Show each line of the records below where the word "agent" occurs.

(Items from a data source)
================================

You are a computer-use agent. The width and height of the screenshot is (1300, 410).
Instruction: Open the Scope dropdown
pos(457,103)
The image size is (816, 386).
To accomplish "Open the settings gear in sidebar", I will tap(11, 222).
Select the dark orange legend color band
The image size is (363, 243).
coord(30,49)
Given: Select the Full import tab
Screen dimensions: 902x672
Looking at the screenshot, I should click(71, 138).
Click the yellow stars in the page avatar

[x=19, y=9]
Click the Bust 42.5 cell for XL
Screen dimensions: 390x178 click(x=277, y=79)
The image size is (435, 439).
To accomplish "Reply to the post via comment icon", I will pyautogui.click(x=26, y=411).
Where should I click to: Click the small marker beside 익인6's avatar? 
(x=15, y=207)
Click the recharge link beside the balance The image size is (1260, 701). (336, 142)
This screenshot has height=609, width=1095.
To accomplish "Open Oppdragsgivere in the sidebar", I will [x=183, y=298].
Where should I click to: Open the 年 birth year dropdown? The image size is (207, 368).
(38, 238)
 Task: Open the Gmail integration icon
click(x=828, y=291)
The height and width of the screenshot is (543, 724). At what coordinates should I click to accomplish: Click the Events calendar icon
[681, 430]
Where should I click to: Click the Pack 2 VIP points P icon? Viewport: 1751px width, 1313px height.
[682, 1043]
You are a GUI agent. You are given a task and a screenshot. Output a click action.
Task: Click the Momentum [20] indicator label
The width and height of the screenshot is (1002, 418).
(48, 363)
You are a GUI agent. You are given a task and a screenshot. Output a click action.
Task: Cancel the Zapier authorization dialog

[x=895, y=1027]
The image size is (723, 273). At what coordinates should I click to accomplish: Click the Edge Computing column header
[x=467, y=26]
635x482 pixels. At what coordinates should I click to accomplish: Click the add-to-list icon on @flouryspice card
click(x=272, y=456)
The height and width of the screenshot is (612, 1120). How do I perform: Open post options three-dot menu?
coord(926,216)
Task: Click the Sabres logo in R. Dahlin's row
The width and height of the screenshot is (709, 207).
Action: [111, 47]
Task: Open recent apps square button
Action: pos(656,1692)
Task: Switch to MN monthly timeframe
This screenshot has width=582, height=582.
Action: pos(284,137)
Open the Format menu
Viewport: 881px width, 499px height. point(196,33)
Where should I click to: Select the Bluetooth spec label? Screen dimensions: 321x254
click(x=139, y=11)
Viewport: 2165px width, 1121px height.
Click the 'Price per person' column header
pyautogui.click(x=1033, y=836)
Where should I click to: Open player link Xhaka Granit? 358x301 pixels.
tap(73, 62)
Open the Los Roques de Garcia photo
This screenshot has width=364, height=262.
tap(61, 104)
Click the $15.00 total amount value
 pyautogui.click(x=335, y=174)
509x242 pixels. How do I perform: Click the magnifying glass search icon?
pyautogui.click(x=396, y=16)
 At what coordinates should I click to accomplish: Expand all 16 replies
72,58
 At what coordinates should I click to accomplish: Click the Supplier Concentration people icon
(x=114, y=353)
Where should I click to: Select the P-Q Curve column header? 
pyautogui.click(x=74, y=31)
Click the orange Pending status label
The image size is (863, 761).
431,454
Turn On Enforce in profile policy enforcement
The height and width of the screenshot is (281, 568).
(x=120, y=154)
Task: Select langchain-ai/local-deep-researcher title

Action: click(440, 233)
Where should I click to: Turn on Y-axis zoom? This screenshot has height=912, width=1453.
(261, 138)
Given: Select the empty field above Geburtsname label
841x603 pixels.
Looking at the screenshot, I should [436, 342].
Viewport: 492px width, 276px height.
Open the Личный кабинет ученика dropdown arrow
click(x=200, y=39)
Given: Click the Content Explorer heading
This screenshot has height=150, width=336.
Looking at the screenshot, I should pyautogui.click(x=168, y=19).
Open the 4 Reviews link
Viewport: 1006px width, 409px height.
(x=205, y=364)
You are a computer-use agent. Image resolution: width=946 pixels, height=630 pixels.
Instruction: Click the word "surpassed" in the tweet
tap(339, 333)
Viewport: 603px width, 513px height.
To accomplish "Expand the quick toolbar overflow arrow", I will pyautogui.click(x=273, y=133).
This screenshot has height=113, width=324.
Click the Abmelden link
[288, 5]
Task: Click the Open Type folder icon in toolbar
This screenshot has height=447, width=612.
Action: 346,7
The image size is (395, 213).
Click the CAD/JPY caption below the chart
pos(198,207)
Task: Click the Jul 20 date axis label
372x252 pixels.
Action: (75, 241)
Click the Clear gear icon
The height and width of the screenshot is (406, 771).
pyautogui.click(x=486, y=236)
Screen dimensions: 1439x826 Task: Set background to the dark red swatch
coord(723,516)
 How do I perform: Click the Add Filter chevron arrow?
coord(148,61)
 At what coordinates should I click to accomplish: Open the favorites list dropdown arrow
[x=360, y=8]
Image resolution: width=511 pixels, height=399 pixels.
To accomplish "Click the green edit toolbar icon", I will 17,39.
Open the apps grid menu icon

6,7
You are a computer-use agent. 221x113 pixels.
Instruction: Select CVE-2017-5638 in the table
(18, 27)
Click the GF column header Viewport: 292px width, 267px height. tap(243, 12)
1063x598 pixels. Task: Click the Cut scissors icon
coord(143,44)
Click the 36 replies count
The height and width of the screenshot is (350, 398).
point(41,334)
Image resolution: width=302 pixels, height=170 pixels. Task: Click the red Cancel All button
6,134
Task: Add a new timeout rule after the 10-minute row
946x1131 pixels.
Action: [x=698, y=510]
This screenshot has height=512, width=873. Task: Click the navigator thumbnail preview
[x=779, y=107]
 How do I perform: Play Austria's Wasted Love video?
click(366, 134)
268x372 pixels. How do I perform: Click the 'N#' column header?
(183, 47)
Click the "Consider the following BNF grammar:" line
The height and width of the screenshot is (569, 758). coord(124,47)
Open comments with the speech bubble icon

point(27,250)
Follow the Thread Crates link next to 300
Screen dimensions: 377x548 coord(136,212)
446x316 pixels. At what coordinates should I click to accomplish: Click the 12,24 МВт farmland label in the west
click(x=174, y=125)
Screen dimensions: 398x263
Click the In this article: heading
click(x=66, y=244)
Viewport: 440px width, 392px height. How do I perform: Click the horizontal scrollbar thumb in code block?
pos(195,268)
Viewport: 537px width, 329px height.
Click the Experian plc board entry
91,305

================================

• **Solution for this exercise**:
You are a computer-use agent. The width and height of the screenshot is (1300, 410).
You are a GUI agent. You are given a task and a screenshot. Output a click action.
You are a GUI agent. You are given a task and a screenshot. Output a click action.
You are a computer-use agent. Image resolution: width=946 pixels, height=630 pixels.
You are a computer-use agent. 221x113 pixels.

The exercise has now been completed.